Uhm…probabilmente ti riferisci a quello del 2007 se non ricordo male! Mi viene in mente una corda di chitarra saltata via al nostro chitarrista Eros durante il concerto; la cosa incredibile è che lo stesso problema era capitato a Roma qualche mese prima e con lo stesso pezzo, ossia “Warmonger”! Abbiamo suonato altre volte in Grecia, la più memorabile è stata nel 2004, più di 200 persone sotto il palco ad urlare a squarciagola i tuoi pezzi non si dimentica facilmente.

Voi che siete relativamente una giovane formazione, quanto e come vi danneggia la pirateria musicale?
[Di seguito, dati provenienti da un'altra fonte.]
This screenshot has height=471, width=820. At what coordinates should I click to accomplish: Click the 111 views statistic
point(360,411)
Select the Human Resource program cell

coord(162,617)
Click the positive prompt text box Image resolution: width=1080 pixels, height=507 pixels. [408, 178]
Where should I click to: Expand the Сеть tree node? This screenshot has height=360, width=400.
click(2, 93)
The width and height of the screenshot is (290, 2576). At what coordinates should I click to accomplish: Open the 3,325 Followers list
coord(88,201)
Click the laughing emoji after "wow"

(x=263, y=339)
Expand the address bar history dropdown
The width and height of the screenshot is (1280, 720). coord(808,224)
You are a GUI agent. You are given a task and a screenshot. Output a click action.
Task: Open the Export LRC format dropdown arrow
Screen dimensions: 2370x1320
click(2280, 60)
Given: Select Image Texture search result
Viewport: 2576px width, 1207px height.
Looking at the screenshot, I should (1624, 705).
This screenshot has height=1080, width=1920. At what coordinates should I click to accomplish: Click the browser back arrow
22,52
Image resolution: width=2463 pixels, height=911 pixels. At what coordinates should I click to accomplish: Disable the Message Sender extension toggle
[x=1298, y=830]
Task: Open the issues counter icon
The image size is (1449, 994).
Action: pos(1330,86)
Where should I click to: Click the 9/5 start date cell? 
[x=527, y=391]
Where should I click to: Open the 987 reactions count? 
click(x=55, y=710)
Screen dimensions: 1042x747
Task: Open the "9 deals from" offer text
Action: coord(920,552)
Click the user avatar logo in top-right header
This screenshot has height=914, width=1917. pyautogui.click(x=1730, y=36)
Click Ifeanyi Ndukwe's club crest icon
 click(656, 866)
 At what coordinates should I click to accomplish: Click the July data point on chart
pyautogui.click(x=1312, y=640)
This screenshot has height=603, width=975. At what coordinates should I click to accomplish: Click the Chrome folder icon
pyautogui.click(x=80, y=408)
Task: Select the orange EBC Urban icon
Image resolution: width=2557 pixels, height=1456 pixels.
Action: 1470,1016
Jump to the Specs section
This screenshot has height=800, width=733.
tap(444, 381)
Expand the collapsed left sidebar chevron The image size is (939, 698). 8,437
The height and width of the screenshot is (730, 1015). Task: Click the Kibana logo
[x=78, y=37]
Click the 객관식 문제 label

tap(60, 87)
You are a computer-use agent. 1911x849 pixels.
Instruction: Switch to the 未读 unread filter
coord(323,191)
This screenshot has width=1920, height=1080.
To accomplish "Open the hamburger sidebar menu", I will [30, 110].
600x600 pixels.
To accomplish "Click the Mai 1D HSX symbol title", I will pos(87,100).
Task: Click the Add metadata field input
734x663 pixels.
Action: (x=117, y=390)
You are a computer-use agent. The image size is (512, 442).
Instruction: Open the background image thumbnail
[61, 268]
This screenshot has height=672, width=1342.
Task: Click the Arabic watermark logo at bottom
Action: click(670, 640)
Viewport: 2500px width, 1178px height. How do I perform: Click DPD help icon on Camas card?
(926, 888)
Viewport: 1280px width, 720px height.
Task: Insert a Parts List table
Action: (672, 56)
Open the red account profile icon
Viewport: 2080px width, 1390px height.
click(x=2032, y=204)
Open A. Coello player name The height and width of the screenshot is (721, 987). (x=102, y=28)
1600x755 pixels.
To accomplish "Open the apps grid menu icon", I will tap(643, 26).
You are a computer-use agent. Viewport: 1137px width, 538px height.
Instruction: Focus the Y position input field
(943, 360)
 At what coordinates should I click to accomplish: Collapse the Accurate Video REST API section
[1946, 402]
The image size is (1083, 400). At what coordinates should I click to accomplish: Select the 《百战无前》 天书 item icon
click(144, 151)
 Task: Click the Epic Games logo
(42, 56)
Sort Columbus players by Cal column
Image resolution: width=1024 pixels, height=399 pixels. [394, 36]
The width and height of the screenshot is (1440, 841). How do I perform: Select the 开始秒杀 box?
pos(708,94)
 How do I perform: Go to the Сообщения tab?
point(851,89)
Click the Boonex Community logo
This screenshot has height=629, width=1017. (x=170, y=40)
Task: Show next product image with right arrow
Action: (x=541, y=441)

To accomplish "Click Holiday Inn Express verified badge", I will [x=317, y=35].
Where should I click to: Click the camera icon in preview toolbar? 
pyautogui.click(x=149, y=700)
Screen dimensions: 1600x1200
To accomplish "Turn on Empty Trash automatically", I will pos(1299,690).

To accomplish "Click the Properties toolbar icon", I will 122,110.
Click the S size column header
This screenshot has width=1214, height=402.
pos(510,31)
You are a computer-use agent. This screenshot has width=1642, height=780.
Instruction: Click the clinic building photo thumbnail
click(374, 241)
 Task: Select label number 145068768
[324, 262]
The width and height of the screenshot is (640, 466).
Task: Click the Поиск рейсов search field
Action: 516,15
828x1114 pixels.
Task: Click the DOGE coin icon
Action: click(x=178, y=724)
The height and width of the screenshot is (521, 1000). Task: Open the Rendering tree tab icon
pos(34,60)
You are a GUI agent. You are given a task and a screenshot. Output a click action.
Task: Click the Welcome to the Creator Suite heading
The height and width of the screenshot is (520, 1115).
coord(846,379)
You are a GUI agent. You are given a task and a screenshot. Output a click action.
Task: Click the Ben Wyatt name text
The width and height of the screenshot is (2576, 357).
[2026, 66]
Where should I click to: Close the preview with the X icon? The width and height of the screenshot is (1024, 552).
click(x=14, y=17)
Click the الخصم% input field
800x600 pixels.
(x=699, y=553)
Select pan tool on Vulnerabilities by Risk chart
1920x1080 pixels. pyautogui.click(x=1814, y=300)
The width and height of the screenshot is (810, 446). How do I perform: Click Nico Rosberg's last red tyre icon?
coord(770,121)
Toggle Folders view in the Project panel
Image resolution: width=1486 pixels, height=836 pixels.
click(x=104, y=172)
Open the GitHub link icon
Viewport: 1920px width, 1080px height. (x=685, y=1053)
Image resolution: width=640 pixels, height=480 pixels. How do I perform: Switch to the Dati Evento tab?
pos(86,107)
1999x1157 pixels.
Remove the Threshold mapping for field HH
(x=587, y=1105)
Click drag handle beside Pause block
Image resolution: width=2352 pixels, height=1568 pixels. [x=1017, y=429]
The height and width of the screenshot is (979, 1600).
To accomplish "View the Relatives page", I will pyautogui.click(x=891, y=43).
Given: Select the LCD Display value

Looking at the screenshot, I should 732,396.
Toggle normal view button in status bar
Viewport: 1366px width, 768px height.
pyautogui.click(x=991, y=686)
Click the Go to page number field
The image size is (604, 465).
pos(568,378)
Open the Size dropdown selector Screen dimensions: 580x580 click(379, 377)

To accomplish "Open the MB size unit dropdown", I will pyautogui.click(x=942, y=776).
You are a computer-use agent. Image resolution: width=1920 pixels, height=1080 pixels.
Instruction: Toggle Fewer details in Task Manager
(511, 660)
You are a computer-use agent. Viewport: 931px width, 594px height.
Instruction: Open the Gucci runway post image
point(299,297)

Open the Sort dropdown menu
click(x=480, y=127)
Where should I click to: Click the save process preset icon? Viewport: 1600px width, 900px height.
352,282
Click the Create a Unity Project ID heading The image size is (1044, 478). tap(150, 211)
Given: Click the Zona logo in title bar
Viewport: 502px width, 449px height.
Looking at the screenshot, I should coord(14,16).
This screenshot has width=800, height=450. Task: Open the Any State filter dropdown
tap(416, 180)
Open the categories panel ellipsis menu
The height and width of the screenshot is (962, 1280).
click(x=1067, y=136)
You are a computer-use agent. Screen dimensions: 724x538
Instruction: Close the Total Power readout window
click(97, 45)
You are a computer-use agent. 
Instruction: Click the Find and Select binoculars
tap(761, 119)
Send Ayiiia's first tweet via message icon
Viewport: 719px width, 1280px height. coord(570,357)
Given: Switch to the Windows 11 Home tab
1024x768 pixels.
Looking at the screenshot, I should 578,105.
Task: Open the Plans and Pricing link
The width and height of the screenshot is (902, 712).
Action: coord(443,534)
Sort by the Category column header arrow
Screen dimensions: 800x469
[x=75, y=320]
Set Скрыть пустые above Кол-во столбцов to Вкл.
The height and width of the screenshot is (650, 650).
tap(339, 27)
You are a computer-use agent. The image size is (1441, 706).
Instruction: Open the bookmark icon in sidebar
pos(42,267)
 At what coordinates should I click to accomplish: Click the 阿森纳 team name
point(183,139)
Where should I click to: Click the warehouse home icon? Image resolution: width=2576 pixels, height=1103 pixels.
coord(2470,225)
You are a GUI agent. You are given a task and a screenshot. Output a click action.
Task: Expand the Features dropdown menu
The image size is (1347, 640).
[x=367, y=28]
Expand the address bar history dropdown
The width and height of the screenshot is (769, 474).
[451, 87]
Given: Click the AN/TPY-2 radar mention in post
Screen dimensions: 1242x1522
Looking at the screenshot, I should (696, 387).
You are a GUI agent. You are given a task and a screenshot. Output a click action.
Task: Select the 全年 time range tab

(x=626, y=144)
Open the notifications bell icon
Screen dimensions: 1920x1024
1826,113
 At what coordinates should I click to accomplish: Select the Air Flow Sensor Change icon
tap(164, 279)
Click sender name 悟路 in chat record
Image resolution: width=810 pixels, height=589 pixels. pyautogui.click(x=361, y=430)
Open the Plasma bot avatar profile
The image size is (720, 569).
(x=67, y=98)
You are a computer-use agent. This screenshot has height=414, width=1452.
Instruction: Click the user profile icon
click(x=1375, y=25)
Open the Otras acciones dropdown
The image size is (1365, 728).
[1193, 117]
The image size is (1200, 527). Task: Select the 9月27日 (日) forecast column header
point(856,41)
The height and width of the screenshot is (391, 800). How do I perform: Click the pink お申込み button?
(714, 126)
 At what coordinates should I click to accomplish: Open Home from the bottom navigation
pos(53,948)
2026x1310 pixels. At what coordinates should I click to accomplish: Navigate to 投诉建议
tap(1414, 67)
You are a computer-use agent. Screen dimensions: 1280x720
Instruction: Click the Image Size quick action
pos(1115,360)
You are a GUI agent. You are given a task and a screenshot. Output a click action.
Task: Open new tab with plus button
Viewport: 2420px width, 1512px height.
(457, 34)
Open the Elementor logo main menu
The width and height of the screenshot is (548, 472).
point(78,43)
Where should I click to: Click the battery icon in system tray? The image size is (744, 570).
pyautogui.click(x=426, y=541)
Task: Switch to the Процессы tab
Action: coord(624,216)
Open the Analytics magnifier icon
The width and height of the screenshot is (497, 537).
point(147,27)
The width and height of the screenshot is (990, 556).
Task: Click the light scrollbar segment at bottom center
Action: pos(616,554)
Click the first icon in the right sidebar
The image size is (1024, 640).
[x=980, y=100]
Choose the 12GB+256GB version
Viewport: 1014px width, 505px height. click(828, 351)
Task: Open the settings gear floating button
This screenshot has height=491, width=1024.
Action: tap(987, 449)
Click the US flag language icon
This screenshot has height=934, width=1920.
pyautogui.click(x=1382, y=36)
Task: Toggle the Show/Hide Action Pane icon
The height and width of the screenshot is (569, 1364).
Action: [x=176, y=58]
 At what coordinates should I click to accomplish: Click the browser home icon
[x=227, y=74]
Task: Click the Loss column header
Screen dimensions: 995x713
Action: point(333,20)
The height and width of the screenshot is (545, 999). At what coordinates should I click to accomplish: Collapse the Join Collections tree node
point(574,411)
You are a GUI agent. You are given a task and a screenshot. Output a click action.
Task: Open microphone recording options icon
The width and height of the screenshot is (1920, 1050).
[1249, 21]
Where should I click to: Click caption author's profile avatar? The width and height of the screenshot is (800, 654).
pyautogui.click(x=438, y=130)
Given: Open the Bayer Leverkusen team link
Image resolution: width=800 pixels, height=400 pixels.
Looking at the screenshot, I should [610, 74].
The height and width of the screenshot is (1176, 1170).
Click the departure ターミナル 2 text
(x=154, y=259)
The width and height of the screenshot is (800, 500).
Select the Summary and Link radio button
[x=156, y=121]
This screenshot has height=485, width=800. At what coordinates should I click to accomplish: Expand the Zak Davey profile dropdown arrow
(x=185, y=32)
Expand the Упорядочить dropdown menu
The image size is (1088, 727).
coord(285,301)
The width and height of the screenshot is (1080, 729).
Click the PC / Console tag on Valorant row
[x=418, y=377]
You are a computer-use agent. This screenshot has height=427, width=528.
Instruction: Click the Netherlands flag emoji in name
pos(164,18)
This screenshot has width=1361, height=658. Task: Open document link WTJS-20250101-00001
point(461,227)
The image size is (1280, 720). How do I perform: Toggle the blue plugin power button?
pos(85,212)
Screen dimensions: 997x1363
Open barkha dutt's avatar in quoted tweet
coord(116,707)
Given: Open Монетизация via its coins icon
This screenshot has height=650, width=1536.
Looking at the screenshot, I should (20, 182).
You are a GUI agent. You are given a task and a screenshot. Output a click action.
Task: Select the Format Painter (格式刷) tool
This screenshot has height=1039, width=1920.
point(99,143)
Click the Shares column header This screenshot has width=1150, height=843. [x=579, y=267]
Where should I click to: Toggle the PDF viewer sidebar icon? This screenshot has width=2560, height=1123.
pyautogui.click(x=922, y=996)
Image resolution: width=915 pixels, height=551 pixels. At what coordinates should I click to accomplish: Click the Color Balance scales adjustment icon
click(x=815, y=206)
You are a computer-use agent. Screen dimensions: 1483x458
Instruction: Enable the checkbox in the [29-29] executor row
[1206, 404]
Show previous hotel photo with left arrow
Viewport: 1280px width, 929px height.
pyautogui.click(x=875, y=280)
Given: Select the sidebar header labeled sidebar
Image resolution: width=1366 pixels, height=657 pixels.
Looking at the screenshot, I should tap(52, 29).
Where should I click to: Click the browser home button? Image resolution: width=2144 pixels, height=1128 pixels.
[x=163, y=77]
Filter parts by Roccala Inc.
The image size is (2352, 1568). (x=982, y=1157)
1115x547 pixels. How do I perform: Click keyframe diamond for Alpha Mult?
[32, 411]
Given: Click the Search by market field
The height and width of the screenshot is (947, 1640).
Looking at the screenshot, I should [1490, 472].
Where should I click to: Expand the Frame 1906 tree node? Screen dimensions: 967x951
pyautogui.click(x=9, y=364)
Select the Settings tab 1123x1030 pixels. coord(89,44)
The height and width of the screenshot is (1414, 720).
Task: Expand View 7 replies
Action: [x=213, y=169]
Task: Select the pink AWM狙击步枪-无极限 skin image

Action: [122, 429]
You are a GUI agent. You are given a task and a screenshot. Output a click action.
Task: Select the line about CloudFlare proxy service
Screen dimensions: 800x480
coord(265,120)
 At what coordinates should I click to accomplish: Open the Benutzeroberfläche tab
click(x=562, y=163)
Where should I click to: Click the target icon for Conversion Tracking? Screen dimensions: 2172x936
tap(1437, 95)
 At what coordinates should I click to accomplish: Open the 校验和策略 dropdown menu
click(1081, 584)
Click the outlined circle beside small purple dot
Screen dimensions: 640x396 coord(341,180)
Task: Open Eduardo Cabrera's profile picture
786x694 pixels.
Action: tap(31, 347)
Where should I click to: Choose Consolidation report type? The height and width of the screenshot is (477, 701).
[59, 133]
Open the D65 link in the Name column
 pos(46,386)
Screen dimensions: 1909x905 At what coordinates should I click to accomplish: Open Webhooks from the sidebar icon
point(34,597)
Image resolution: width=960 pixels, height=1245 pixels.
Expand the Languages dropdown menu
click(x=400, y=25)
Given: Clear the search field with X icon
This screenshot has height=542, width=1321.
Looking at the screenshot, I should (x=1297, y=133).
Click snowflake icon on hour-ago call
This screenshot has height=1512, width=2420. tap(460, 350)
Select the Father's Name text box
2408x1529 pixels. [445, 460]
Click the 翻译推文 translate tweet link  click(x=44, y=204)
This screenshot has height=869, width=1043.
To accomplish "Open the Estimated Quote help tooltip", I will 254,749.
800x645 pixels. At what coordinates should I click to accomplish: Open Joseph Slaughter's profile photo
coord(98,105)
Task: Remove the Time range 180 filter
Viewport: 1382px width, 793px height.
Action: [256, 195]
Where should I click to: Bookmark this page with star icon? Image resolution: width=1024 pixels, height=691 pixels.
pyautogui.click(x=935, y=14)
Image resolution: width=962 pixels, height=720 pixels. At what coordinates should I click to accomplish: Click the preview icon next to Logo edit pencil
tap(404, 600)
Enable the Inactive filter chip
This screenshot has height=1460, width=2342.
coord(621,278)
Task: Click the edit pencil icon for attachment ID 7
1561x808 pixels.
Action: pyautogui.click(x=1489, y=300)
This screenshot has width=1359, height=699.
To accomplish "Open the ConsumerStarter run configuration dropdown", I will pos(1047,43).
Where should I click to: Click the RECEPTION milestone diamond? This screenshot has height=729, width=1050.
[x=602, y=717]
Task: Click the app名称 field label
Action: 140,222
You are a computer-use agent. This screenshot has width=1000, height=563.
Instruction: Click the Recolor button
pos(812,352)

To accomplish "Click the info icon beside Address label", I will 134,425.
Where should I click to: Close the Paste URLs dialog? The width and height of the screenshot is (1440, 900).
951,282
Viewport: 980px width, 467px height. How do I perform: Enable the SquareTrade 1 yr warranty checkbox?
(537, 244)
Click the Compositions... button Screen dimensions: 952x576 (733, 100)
Quanto sfruttate internet per promuovere i vostri lavori ed informare i vostri fan?

E’ un dato di fatto che tutti ormai scaricano e nessuno compra cd purtroppo. Internet è un’arma a doppio taglio. Anche per noi è così, non vendiamo abbastanza nonostante recensioni spesso e volentieri con voti altissimi, ma tutto questo non basta.
Attualmente usiamo spesso Facebook ma anche Youtube per tenerci in contatto diretto con chi ci segue (per chi fosse interessato l’indirizzo è questo: http://www.facebook.com/holymartyr) , è una bella cosa perché noi adoriamo le persone che ci supportano, viviamo grazie a loro.

Ok Ivano, per me è tutto. Grazie del tempo che ci hai dedicato e a te le ultime parole dell’intervista. Ciao!

Grazie a te per il supporto, spero con tutto il cuore che qualcuno che ancora non ci conosce leggerà queste righe, dandoci una piccola chance e magari acquistando il nostro nuovo lavoro “Invincible”.